What this task involves: Go over the lines below, and when one contains the word "button", copy it.

Pixel coordinate grounding data:
Segment Open

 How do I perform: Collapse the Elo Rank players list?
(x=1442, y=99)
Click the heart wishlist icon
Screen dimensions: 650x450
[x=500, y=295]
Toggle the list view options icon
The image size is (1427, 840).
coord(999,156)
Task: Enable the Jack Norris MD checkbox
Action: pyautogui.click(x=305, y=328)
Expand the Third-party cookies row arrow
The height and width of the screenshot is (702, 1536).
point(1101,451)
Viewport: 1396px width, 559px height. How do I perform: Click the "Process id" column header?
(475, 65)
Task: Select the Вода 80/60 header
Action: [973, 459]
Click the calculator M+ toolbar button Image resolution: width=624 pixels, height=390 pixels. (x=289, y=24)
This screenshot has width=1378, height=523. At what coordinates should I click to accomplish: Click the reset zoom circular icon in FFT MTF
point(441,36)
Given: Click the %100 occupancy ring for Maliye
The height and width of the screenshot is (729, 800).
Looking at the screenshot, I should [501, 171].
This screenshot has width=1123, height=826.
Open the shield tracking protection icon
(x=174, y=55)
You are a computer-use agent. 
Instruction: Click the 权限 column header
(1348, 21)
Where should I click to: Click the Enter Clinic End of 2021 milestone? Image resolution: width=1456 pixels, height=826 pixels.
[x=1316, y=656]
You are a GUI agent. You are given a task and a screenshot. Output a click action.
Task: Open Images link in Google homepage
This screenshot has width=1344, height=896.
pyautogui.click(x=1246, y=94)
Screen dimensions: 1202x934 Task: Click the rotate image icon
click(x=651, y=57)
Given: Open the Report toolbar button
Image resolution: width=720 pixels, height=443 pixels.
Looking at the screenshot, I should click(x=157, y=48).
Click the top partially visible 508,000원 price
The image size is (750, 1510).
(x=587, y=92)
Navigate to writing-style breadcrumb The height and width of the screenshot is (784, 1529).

Segment Closed

Completed exercise:
Click the calculator M+ toolbar button Image resolution: width=624 pixels, height=390 pixels. (x=289, y=24)
Given: Open the Report toolbar button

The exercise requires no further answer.